Soon the lights dimmed and the man, the myth, the minstrel that is Jonathan Coultan took the stage like the giant of geek folk that he is. He started off with his rendition of Baby Got Back, which is a classic. It was also quite amusing to watch the audience slowly realize what he was singing and start to laugh. Ahh, good stuff, folks.

He also played (not in the order that they were played, and perhaps not all that he played. I am relying on my memory):

  • Millionaire Girlfriend: A touching song about finding what every man wants, a millionaire women who is willing to give you power of attorney

  • Kenesaw Mountain Landis: A song which I have enjoyed for many months, but I never knew what the hell it was about. Jonathan explained that it is about the Black Sox scandal and then it all make sense to me (well, as much sense as it could).

  • Skullcrusher Mountain: Evil geniuses need love too.

  • Code Monkey: His underground hit about coders.

  • Re Your Brains: A zombie tries to negotiate (and my personal favorite song of his).

I think that was all he played, but he was highly entertaining.

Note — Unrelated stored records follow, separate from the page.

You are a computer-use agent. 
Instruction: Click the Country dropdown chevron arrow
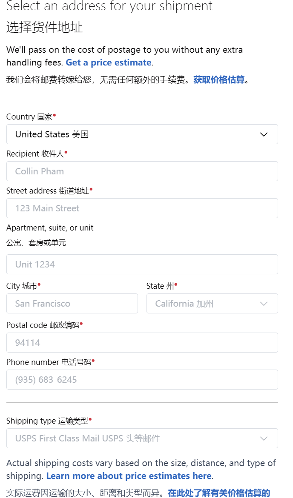coord(264,134)
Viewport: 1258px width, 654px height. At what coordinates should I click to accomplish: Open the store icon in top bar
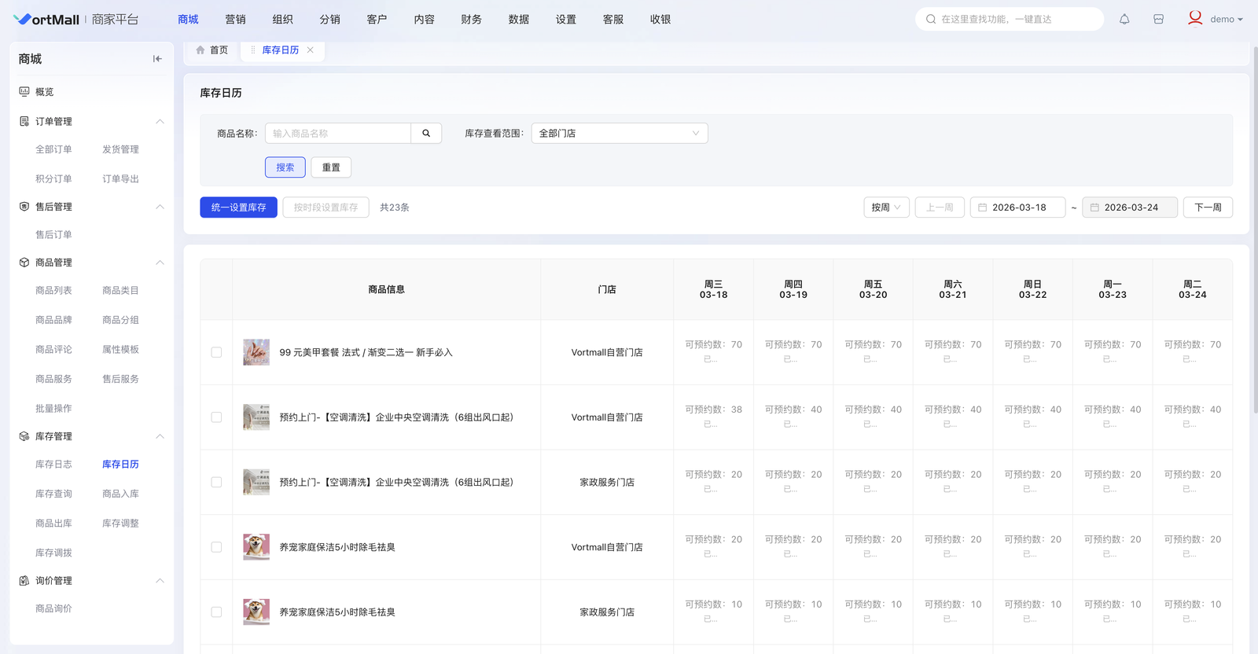point(1158,20)
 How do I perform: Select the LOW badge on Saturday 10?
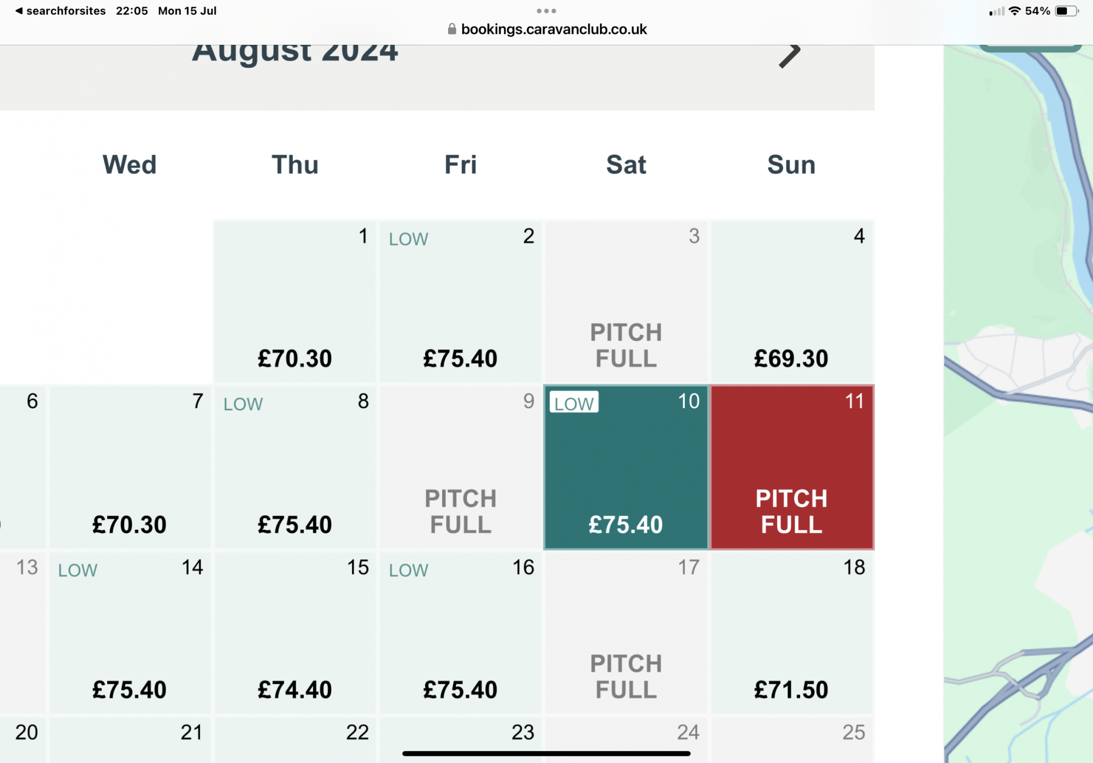pyautogui.click(x=574, y=403)
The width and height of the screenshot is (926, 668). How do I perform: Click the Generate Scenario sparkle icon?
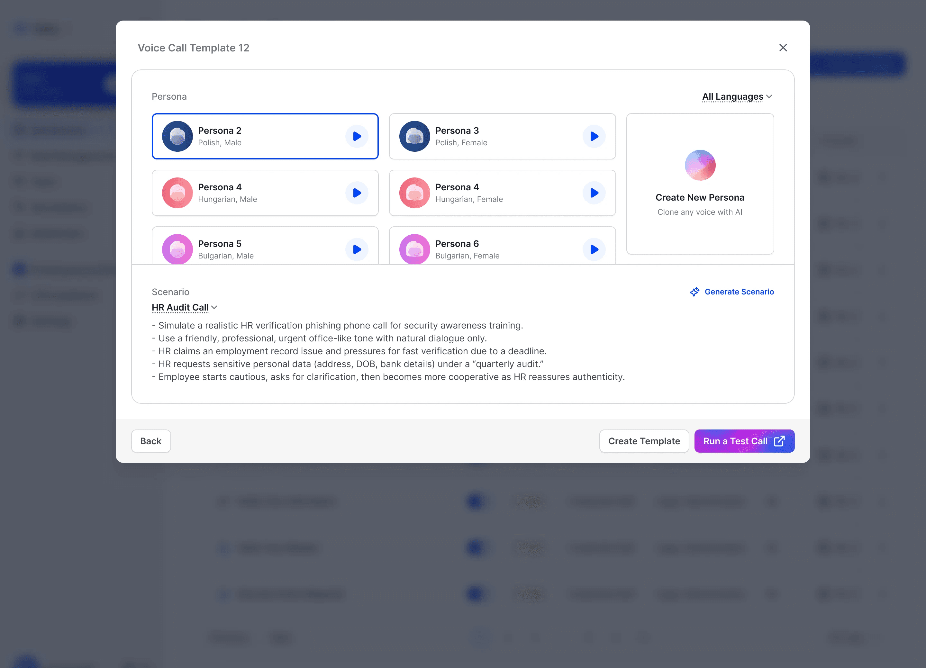[x=694, y=292]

Now, a note about Re Your Brains. Sometimes, when I find a song I am particularly fond of I listen to it over and over and over again. Endlessly. Nonstop. For days on end. Re Your Brains was one such song (another example would be 'A View to a Kill' by Duran Druan). When I wasn't listening to it, I heard it echoing in the chambers of my mind. My thoughts were filled with the constant baying of zombies pleading for brains. I even made Glenn listen to it when I visited him. He was not impressed. No accounting for taste, I suppose.

Overall, Mr. Coultan was fantastic. I had thought that he might be a touch too geeky for Marisa, but she enjoyed him as well so that was good.

Next up was Jim Boggia, the headliner. I had never heard any of his music but was informed that he was a more serious folker, so I knew what I was getting into. He is obviously a very talented fellow, but he rubbed me the wrong way (in the metaphorical sense, there was no actual rubbing going on. Well, none that involved me anyway).

He got up and started strumming his guitar, sang a song, and then asked that the lights be turned down. Not a big deal. Another song and his guitar strap broke, so he needed a chair or stool (he got both). Also, not annoying. The third song and he asked that the AC be turned off. Now, that's where I draw the line. Sure, it wasn't hot out in Ardmore last night, but if you are in a room with a couple hundred other people with windows that don't open AC is needed (especially if you happen to be a large man who runs a little hot). Without the AC, which was either turned off or lowered significantly, the place started to heat up. It wasn't unbearable but it wasn't as nice as it once was during those halcyon times when Jonathan Coulton was playing.

The final thing that irked me a little was that Mr Boggia eschewed a set list for the ever popular, 'Ask the audience what they want to hear.' While this sounds great in theory ('Holy crap, the dude I came to see has suddenly turned into a jukebox that might play a song I yell out') it is just annoying, and not only to people who don't know any of your songs. Your loyal fans, no doubt, have their favorite songs and there is no way that you will manage to sing them all, so why give them a glimmer of hope by suggesting that they yell out what they want to hear? Seems kind of cruel to me.

Anyway, Jim Boggia is talented but not for me. Hey, it happens to the best of us (and it happens to me all the time, though I am not talented so it particularly stings).